Altruismes* matinaux
5h55 : Ma nuit est terminée. J’entends ma petite dernière se préparer avec une heure d’avance, je décide donc à mon tour de me lever.
6h15 : Je descends ouvrir la porte du jardin au chat. Je constate que mon fils aîné a laissé la porte d’entrée ouverte, en plus du bruit qu’il a fait hier soir. Ma colère monte.
Par ouverte, je veux dire qu’elle n’est pas fermée à double tour : c’est-à-dire que si quelqu’un casse la vitre (vitre épaisse des anciennes portes d’entrée art déco), il peut en faufilant sa main -par le morceau de vitre qu’il aurait cassé- appuyer sur la poignée intérieure et donc ouvrir facilement la porte. Ouvrir « facilement » à supposer que personne n’ait entendu les bruits d’effraction, et surtout moi qui ai un sommeil extrêmement léger.
6h25 : Je suis dans la salle à manger devant mon ordinateur. Je veux profiter de l’heure qu’il me reste pour travailler sur un sujet qui me tient à cœur en ce moment.
6h28 : La porte d’entrée claque, on chante en bas, ça parle fort. Je devine que mon fils vient de rentrer en compagnie du même ami qu’hier soir. Ils ont donc passé une partie de la nuit dehors ce qui m’apparaît très rassurant. En dépit du couvre-feu, certains osent s’affranchir d’interdits inutiles.
6h30 : De nouveau, bruit de la porte d’entrée. Je devine que son ami est parti. J’entends alors mon fils monter les marches 4 à 4. Il fait irruption dans la pièce joyeusement :
-« Maman, j’ai quelque chose d’important à te dire, il y a une énorme merde devant la porte d’entrée, pile au milieu du passage, il faut que tu le dises aux filles sinon, elles vont marcher dedans en partant en cours, c’est sûr ! Tu vois comme je suis altruiste ? Ça c’est de l’altruisme. »
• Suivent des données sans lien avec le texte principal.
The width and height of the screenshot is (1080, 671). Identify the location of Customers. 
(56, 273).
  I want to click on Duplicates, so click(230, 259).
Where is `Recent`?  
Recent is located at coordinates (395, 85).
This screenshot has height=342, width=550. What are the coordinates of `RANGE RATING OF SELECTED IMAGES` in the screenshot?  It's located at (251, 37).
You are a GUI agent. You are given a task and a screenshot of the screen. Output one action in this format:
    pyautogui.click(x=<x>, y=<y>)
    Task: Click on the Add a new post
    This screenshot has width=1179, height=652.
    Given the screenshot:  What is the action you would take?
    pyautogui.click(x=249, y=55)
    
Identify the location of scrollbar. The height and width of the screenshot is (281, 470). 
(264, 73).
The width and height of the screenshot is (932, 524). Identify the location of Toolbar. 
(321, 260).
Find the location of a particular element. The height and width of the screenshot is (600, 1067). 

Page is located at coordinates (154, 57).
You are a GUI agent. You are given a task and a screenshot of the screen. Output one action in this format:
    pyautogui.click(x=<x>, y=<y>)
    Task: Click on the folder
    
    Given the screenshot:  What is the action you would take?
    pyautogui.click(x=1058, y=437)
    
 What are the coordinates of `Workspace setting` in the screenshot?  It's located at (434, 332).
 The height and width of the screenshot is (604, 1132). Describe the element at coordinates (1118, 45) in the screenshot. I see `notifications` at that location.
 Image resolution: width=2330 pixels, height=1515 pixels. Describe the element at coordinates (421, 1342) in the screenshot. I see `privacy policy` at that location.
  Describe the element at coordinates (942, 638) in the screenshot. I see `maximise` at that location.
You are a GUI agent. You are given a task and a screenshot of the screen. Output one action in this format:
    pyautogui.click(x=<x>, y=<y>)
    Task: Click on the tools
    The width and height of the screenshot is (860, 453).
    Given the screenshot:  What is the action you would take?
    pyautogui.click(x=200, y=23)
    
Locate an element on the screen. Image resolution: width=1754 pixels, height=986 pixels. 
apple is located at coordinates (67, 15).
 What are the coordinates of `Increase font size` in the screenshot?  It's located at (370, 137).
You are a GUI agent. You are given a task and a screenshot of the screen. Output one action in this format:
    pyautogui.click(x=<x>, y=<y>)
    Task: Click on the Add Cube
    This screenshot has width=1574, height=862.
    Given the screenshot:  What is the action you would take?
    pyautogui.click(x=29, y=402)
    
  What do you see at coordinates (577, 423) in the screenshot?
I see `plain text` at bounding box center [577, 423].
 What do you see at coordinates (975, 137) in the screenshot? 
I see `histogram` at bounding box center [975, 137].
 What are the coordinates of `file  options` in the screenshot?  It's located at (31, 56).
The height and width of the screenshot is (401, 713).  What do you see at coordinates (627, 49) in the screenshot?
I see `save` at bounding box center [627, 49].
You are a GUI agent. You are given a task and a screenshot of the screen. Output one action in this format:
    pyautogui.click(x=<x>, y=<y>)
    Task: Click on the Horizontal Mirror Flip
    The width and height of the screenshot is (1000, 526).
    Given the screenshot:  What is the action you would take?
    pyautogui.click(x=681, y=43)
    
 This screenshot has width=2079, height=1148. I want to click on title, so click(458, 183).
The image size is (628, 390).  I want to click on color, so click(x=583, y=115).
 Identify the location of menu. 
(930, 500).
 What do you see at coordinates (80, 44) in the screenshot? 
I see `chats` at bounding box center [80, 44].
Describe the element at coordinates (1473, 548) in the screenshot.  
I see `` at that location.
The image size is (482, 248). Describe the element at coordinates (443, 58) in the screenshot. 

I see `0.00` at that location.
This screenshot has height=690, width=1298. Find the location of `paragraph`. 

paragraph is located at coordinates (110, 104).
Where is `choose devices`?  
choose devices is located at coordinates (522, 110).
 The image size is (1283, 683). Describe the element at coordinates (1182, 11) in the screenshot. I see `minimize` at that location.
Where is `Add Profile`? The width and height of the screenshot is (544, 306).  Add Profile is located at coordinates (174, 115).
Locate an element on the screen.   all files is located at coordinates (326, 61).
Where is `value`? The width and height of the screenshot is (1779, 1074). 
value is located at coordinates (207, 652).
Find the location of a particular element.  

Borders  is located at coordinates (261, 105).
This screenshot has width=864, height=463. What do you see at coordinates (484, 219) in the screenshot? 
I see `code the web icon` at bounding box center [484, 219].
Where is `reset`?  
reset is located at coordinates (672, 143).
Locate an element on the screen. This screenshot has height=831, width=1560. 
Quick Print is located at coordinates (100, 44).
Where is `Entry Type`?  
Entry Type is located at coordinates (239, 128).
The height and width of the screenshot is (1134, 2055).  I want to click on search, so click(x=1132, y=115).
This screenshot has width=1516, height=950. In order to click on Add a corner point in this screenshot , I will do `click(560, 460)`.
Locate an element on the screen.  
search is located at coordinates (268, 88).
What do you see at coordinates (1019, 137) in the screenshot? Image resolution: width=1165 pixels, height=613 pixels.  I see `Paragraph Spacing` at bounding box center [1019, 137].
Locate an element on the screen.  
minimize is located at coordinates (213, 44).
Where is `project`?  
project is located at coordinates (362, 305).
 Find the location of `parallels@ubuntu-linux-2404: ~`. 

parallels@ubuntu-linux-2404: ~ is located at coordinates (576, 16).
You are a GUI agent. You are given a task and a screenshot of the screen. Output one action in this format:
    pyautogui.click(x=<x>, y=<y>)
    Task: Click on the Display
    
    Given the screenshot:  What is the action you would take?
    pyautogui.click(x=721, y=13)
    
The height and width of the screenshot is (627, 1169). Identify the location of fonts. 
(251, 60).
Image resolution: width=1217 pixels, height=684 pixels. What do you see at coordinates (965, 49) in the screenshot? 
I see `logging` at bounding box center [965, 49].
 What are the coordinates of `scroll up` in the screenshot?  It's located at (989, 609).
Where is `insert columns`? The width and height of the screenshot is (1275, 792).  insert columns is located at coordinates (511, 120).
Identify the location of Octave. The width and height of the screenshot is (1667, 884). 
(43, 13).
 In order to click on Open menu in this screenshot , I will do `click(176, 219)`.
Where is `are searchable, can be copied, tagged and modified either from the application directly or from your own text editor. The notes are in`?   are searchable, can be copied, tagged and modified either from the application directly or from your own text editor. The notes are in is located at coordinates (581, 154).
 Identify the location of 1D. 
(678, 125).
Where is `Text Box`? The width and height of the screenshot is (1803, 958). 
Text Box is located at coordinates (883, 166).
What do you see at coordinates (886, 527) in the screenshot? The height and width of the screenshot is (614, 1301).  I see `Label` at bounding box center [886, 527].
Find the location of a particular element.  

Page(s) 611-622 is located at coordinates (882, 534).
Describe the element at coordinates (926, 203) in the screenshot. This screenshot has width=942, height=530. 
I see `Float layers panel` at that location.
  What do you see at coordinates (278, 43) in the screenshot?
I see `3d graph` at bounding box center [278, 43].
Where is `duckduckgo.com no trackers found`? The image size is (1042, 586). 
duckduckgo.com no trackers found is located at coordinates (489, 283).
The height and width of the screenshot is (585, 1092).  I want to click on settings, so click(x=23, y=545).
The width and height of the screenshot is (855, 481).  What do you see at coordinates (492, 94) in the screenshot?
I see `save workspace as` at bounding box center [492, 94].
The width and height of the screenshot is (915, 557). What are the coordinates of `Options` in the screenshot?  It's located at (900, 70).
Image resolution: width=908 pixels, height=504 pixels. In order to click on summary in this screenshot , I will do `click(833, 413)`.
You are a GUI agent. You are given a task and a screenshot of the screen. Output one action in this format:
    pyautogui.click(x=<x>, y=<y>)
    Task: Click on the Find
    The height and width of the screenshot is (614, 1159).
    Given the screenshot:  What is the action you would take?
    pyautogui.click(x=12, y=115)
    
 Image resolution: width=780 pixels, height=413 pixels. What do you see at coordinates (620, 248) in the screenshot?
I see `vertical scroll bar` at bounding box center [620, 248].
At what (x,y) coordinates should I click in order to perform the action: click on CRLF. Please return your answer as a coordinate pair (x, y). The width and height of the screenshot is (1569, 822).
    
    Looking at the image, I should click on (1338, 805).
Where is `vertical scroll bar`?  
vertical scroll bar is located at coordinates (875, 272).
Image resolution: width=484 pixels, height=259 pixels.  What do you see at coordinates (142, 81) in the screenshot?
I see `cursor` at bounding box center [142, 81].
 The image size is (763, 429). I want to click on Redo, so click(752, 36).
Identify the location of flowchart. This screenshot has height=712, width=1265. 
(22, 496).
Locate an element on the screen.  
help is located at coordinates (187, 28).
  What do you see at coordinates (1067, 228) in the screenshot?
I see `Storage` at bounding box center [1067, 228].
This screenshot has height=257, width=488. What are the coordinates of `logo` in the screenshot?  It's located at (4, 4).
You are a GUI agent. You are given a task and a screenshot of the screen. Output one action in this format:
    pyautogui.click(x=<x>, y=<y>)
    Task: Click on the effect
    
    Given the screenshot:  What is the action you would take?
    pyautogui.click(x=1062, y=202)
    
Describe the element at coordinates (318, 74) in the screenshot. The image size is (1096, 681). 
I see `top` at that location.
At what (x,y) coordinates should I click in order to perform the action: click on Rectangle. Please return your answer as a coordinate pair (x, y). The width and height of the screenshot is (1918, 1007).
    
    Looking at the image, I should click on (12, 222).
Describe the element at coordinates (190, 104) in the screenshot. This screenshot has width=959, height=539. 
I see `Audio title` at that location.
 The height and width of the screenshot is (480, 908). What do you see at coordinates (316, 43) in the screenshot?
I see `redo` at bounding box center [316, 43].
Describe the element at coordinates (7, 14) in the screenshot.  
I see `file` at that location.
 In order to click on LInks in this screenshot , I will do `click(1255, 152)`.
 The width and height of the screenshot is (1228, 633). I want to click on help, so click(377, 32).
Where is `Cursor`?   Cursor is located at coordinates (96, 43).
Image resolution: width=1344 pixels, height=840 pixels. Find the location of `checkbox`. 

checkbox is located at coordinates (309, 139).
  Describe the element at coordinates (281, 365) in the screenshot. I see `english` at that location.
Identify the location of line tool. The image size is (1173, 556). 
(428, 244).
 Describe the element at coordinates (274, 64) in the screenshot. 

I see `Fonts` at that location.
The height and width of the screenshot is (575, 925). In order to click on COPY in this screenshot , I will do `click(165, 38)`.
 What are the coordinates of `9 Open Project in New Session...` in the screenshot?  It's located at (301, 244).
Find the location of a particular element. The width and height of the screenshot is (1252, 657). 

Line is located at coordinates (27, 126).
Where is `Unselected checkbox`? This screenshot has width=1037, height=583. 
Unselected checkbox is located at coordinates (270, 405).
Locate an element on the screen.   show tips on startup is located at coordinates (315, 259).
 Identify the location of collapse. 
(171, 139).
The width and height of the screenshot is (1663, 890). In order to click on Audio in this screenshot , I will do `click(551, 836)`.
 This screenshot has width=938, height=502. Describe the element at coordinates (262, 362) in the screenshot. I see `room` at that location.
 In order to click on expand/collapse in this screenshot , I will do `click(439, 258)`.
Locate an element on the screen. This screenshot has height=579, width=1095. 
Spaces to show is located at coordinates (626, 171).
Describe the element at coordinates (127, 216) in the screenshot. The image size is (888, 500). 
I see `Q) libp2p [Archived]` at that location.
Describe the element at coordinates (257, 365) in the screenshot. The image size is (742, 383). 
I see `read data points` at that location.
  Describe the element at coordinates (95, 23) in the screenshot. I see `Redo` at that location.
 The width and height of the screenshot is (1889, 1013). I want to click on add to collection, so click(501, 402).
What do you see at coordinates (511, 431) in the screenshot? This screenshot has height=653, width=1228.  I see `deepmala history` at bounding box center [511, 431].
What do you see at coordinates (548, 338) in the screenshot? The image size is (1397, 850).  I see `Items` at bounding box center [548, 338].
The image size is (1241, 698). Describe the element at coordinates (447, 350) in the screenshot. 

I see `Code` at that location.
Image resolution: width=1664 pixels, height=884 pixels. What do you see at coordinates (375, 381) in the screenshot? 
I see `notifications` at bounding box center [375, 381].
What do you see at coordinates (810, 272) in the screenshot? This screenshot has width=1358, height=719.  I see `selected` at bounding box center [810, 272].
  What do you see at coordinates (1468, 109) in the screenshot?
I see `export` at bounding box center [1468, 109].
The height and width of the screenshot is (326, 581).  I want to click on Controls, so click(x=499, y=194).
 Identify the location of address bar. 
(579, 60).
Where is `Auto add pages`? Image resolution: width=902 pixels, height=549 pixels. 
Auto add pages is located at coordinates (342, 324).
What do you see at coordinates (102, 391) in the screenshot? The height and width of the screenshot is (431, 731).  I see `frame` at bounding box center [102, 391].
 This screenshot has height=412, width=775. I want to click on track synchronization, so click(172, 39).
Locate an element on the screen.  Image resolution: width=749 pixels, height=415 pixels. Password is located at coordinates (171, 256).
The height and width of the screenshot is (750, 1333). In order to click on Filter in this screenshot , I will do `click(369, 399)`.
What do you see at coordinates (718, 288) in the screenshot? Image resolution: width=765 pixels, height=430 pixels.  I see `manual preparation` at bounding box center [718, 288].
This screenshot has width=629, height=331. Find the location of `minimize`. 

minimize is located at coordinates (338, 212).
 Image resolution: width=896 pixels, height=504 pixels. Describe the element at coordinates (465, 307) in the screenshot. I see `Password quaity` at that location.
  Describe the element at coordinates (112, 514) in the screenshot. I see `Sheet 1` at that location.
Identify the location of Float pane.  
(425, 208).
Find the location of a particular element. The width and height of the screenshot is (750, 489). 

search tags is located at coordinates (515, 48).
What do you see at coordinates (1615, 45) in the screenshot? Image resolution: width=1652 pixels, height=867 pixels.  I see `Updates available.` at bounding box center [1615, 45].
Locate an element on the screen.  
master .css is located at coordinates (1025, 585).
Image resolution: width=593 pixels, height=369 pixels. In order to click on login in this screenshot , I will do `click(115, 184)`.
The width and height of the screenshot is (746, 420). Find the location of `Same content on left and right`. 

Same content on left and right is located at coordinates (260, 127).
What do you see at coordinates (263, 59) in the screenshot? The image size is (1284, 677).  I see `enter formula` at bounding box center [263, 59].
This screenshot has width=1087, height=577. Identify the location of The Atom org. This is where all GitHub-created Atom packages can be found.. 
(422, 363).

Il est extrêmement fier de lui, très enthousiaste, l’euphorie d’une nuit alcoolisée sans sommeil.
Après l’avoir réprimandé sur le bruit qu’il a fait dans la nuit (j’oublie de parler de la porte laissée ouverte), je lui réponds :
« Heu, l’altruisme, ça serait plutôt d’enlever la merde tu ne crois pas ?
Lui : « Ah non mais là, j’ai pas la foi, je suis fatigué là, je vais me coucher mais quand même je suis super altruiste, je suis venu vous prévenir. »
6h32 : Je descends pour nettoyer l’étron. Zut la porte d’entrée a été soigneusement refermée. Je remonte chercher la clef.
6h33 : J’ouvre la porte. Après une analyse visuelle de la déjection canine (le pluriel serait plus approprié) je perçois que la tâche va être délicate. Le trottoir est large et fait plus d’un mètre et il a plu.
Je vais remplir un seau d’eau. Personne à gauche, à une dizaine de mètres sur la droite, quelqu’un attend le bus. Mes filles partiront toutes les trois vers la droite pour rejoindre, l’une son collège, les deux autres leur lycée. Je lance mon seau d’eau avec puissance, forte inclinaison à gauche. Une partie des excréments s’est déportée d’environ 50 cm (ouf les chaussures des filles sont sauvées), l’autre a bougé de 3 cm et me nargue. Elle vient de se mêler à une touffe d’herbe, la tâche devient ardue. Je referme la porte. Je vais pouvoir retourner à mes occupations. Mais le remord m’assaille.
Quelqu’un va forcément marcher dedans et même si du pied gauche, ça porte bonheur, j’imagine le désarroi du passant matinal. Je dois y retourner, renouveler mes efforts afin de guider toutes les crottes vers la route, ou plutôt le caniveau, afin qu’aucun piéton ne soit emmerdé. Deux seaux d’eau supplémentaires, le balai en paille pour débarrasser la touffe d’herbe de son encombrant parasite, laver le balai…
6h45 : De retour devant mon ordinateur, je suis en plein réflexion sur la notion d’altruisme. Est-ce moi qui ai transmis cette valeur à mon fils ? Il faudra que je pense à remercier l’odieux propriétaire du chien sans qui cette réflexion n’aurait jamais existée.